To propose or not to propose on Valentine's Day
Imagine you walking around town with the love of your life, on your way to your dinner reservation on this beautiful and romantic day, lights all around, happiness and laughter radiating from all those other couples who are celebrating their love on a day like this.
You arrive on the town's square where a small band of musicians is playing. You stop to listen and your partner wraps their arms around your waist while you both get wrapped up in the beauty of the music, the closeness between you two, and the sense that this, right here, is exactly where the two of you are meant to be. Together. Simply being. Enjoying each other's presence.
You're so wrapped up in how something so small can lift up your heart so fully that you hardly even notice when your partner comes to stand before you and drops down to one knee. But suddenly, you seem to realise what's happening and the sheer shock has you paralysed for a second. When you hear them tell you how much they love you, you break down in tears. It's beautiful, it's perfect, and all you can do is nod and cry. Your heart is so full of love that it feels like it's breaking.

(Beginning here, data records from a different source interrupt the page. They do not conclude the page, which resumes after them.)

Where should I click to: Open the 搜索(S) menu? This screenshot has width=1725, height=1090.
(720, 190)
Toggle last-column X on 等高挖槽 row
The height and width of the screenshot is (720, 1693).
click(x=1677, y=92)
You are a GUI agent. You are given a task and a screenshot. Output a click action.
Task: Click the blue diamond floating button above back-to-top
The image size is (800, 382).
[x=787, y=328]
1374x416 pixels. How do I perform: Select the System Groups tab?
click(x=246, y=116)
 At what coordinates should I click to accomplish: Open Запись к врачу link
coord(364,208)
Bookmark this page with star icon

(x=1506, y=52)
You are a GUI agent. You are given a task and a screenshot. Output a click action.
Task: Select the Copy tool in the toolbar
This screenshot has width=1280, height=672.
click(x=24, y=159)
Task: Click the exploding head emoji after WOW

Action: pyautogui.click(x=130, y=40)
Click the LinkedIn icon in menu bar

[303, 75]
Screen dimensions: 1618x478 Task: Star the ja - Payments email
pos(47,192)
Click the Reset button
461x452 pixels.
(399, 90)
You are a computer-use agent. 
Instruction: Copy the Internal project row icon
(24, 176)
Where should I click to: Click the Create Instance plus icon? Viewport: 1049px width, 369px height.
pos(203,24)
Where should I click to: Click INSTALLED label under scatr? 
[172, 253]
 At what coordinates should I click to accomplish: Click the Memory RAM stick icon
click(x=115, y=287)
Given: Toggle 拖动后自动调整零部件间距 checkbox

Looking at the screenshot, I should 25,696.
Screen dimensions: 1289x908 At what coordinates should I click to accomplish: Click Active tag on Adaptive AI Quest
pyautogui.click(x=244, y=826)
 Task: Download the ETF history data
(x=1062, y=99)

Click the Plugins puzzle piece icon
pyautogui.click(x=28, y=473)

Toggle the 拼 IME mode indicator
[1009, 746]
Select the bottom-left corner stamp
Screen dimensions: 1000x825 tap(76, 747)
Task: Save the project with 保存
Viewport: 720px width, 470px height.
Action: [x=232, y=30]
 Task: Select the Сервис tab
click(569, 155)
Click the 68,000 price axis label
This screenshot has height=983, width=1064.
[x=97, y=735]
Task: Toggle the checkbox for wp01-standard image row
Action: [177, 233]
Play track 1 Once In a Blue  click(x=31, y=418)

Now, imagine instead that your partner was too hesitant to take advantage of this perfect moment and propose to you because it's Valentine's Day and it's too cliché and too cheesy
Would you have wanted to miss this moment?
I know I wouldn't have!
When I first set out to write about proposing on Valentine's Day, I was thinking about the cliché, the cheesy, the feeling that it seems so... pre-arranged.
My boyfriend and I don't really celebrate Valentine's Day. We usually go to dinner together the night before or the night after because it's so much easier to get a reservation then, roses aren't so goddamn expensive, dinner is less crowded, and the whole thing just feels less obligatory in a way.
But then I asked myself what this proposal would look like, and when the story above started taking form, I knew it would be wrong to write about it from a single perspective.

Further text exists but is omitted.